Stephen: 53:20 Okay.
Alan: 53:21 Are you game?
Stephen: 53:22 I’m very much game.
Alan: 53:23 Okay, number one, what do you wish you really understood?
Stephen: 53:28 Mathematics.
Alan: 53:29 Ah. What do you wish other people understood about you?
Stephen: 53:35 That I’m much simpler than I appear.
Alan: 53:39 What’s the strangest question anyone has ever asked you?
Stephen: 53:47 There are so many. I was inclined to say, “Would you like to sleep with me?” Because I have such a low opinion of my physical self that I would find that a remarkable question. But that’s just too, too deliberately self deprecating I think.
Alan: 54:04 Well, that’s the strangest answer I ever got. How do you stop a compulsive talker?
Stephen: 54:15 Being one myself, I have to be very much on the alert for other people’s signals to tell me to shut up. But generally speaking, I stop a compulsive talker by saying, “Oh, stop, stop, stop. I’ve just had this extraordinary thought.”
Alan: 54:31 Oh, what a wonderful way to do it. That’s so interesting. Well, I’m gonna remember that.
Stephen: 54:36 And usually flattery is the answer because you can say, “Something you said has just made me think of something else.”
Alan: 54:40 Yeah, that’s very helpful. I have actually done that. So, next, is there anyone for whom you just can’t feel empathy?
Stephen: 54:52 Well, I mean, it is hard, and I know this, people are gonna groan, but your current gangster in chief, I’m afraid arouses nothing in me but … I’m sure like many Americans, I wake up in the morning with a sort of feeling of hot lead in my stomach, a kind of weight of despair that such a brutal, foolish, unsympathetic person [crosstalk 00:55:18] in this great office.
Alan: 55:20 Number six, let’s move on to number six.
Stephen: 55:21 Yes, sorry about that. Are any Republicans listening?
Alan: 55:25 How do you like to deliver bad news? In person? On the phone? Or by carrier pigeon?

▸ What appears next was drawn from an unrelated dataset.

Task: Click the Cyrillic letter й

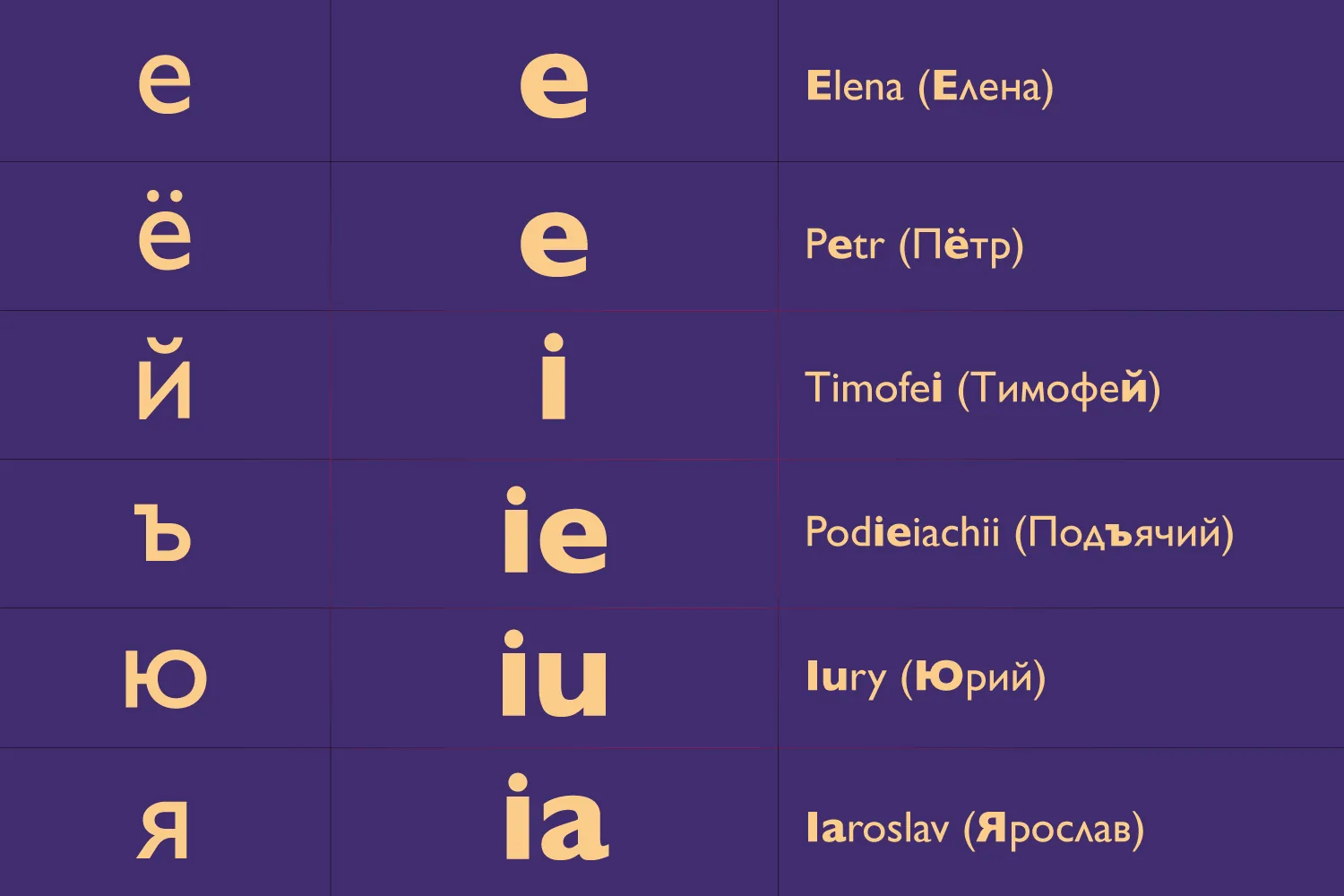Action: click(165, 378)
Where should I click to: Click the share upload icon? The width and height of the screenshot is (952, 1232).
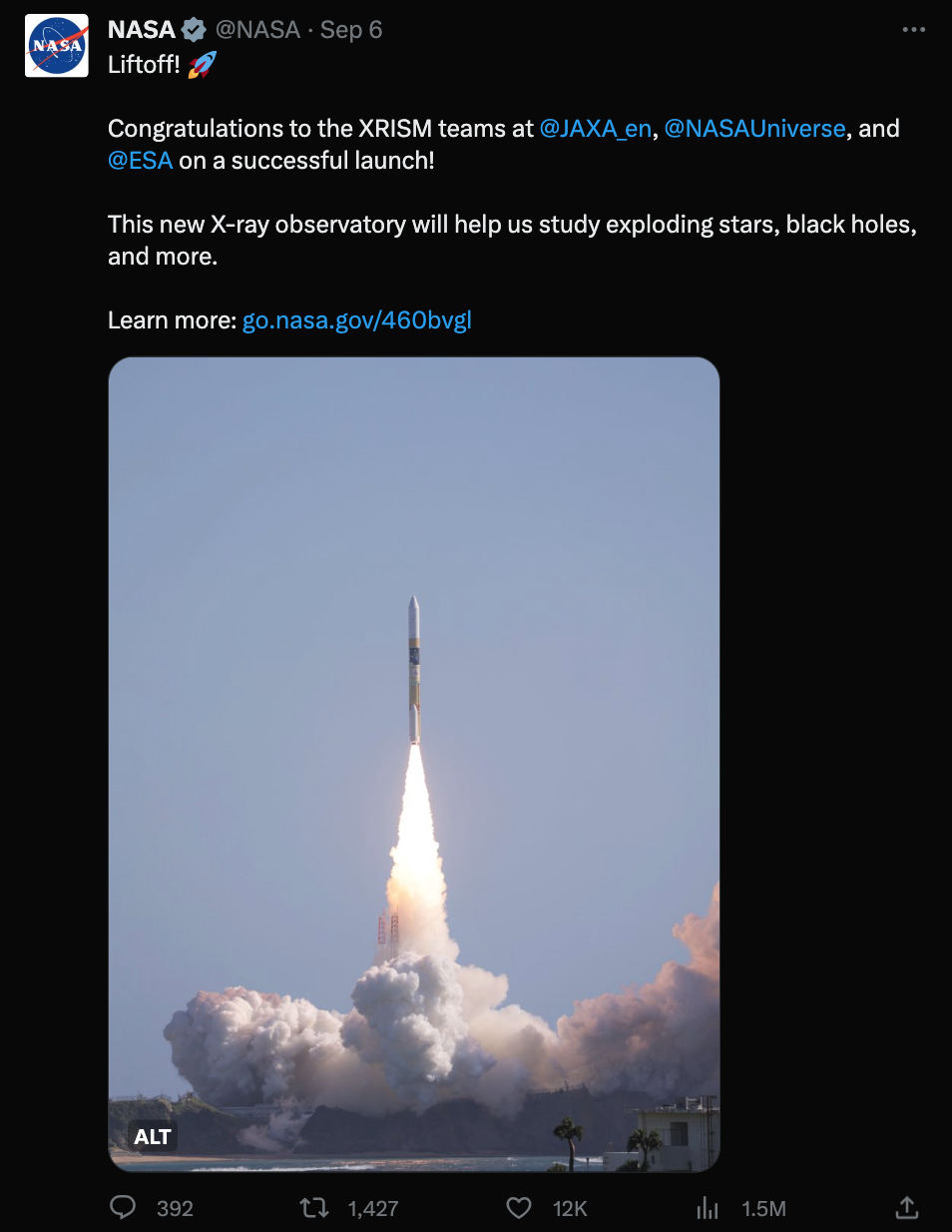click(x=906, y=1208)
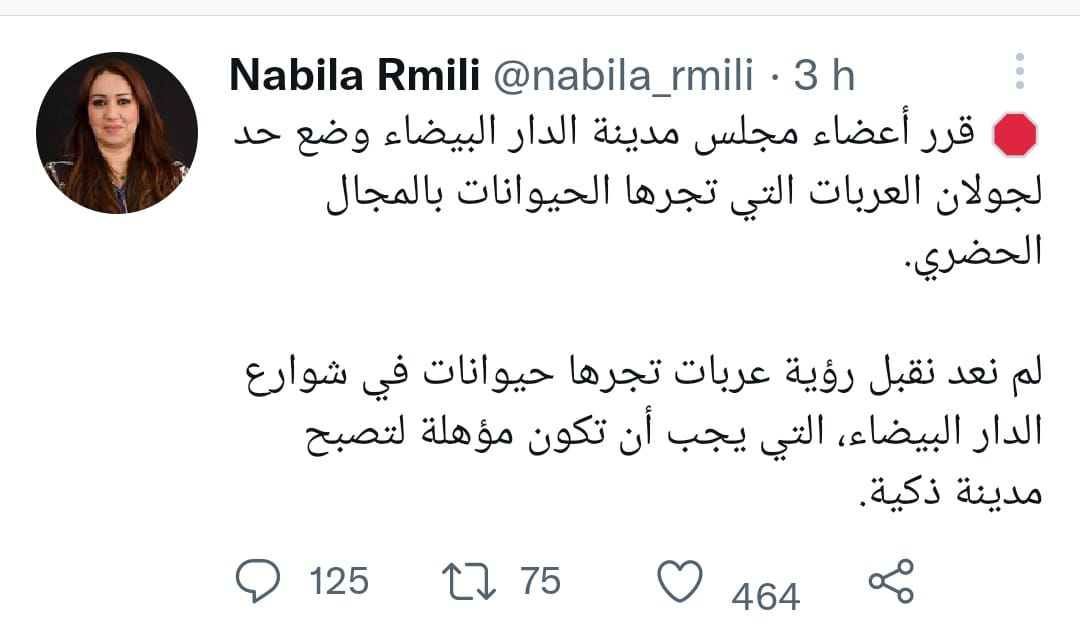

Stephen: 55:34 It would be on the phone I suspect. In person, well, yeah, generally speaking it has been. When friends, people I loved have died, or had an accident or something, I’ve tended, where necessary, if I felt I’ve had to inform somebody that hasn’t been informed. It wouldn’t be a text. I can tell you that, right? That’s somewhat brutal.
Alan: 55:57 So the pigeon is out?
Stephen: 55:58 Yeah, pigeon is out too.
Alan: 56:01 The last question. What, if anything, would make you end a friendship?
Stephen: 56:09 I think meanness. I mean meanness of spirit, not of money necessarily. But unkindness. Seeing someone I trusted being really unkind, I’m very … There’s a character in Chekhov who’s like this. Is it Masha in the … not the Masha in the “Three Sisters,” but the one in “Uncle Vanya” who says, “I can’t bear rudeness.”
I remember seeing an actress play it so brilliantly because she did that wonderful Chekhovian thing. She actually wanted to tell her. Said, “No, no, no. You don’t understand. I actually can’t bear people being rude.” She said it in such a straight way that I thought, “Oh, that’s what Chekhov means with all those lines like that.” It’s not like, “I can’t bear rudeness. I don’t like people being rude,” you know, when actors obviously … She really meant it, and I thought, “Yes, I’m actually the same.”
I’ve actually had to end lunches where there was a producer friend of mine who was just monstrous to waiters. I’ve had to say to him, “I can’t eat with you if you talk to waiters like that.” That is not heroic on my part. It’s not that I’m some sort of Communitarian Socialist who believes that we should invite that waiter to sit down and join us at the meal. I just think you could treat them nicely. I find it very hard to like someone like that.
Alan: 57:23 Well, this has been a wonderful conversation. I’m sorry it can’t go on longer.
Stephen: 57:28 Me too, Alan.
Alan: 57:29 Next time I’m in London, I’m gonna call you up, and we can continue it.
Stephen: 57:32 It’s a deal, absolutely.
Alan: 57:34 Great. Thanks so much, Stephen.

This has been Clear + Vivid, at least I hope so.